Além disso, percebemos que havia problemas na sala e em toda a escola, em que o professor de história poderia trazer esse problema a tona por meio de tema histórico que abordasse a questão da cidadania, relacionando com a realidade daqueles alunos, com os problemas reais que eles enfrentavam, assim, o quesito cidadania que os  PCENM, coloca que o professor de história deve trabalhar em sala de aula a fim de formar uma cidadão consciente dos seus direitos e dos seus deveres.

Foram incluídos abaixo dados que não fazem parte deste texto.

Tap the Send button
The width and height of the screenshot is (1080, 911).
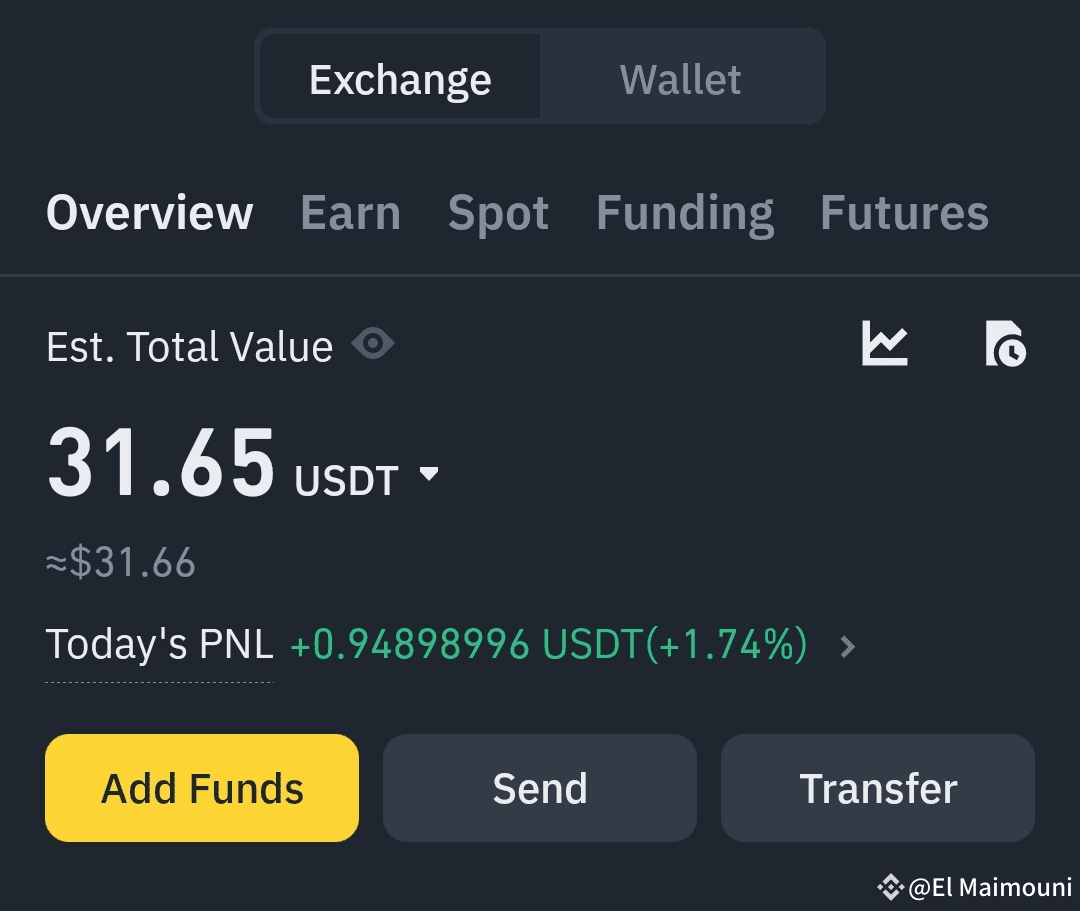(x=540, y=788)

Diante disso, detectamos o problema, que foi sem dúvida um aspecto negativo, que faltava os alunos terem consciência daquele problema, e os professores, que no caso não só responsabilidade do de História, mostra aqueles alunos que eles estavam destruindo o patrimônio escolar, ao escrever nas carteiras, nas paredes, aos quebrar a maçaneta das portas, pois vimos quase todas quebradas, ao sujar as paredes das salas e do banheiro, ao sentar de modo inadequado nas carteiras, esse sem dúvida foi o problema que detectamos, como também  a incapacidade do professor de relacionar os conteúdos históricos com a realidade dos alunosNo entanto, é imprescindível que a seleção da narrativa histórica consagrada pela historiografia esteja relacionada aos problemas concretos que circundam os alunos das diversas escolas que compõem o sistema escolar.” (PCNEM, 2006, p.69).

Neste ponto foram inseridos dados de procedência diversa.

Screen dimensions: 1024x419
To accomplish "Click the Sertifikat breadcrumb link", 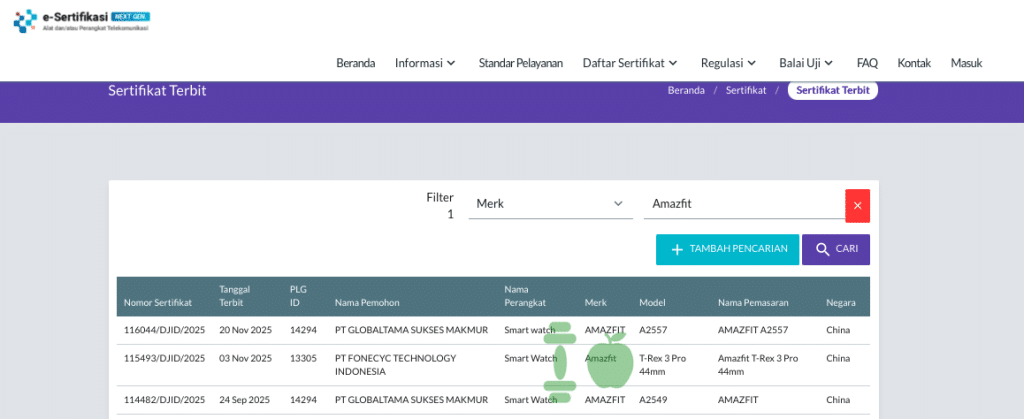I will pyautogui.click(x=746, y=90).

Com este problema em nossas mãos, planejamos uma intervenção que visava mostrar aos alunos o que é um Patrimônio histórico e cultural e relacionar essa temática, com a conscientização de preservar o patrimônio escolar, que sem duvida era uma ação com intuito de velar pela cidadania que é hoje papel central da história, como “valorização do patrimônio sociocultural, próprio e de outros povos, incentivando o respeito à diversidade; valorização dos direitos conquistados pela cidadania plena” (PCNEM, 2006, p.79).   
 Plano de aula Nº 01
ESCOLA PEDRO ÁLVARES
Tempo de aula: 50 minutos
Conteúdo:
Patrimônio histórico, público e patrimônio escolar
ESTRATÉGIA DE ABORDAGEM
A aula será iniciada com uma “roda da conversa”, indagando aos alunos o que é patrimônio? E Depois o que é patrimônio Histórico e público? Depois de ouvidos, eles serão convidados assistir alguns vídeos no data show da escola sobre patrimônio histórico, publico e não será apresentado o ultimo vídeo.

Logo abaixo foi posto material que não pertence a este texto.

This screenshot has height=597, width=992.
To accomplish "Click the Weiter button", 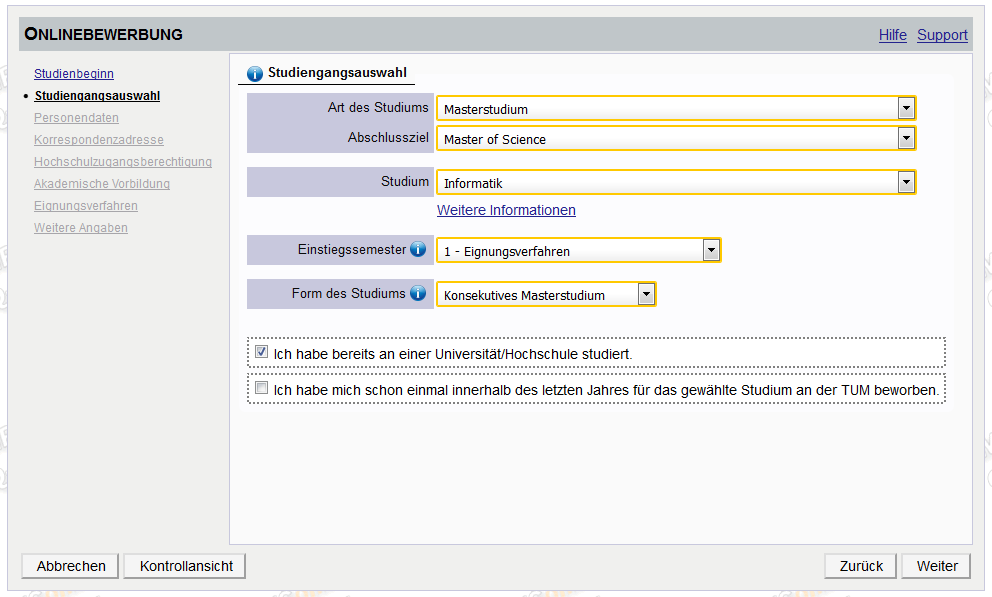I will tap(937, 566).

Depois, será reservado um tempo para comentar os vídeos, na seqüencia será ofertado aos alunos um texto informativo, adaptado de alguns sites, com intuito de passar não conceitos, mas propor uma reflexão em relação a temática. Em seguida será indagado aos alunos, e o patrimônio da sua escola, como estar? Por que estar assim? Você cuida? Todos serão ouvidos.
E para criar um clima novidade, será apresentado um vídeo feito por nós, onde nós filmamos a situação da escola dias antes  e levamos fotos da escola em uma painel para mostrar como era a escola antes. Através desses recursos, irá desenvolver nos alunos o sentido de fazer cidadania, começando por preservar o patrimônio escolar.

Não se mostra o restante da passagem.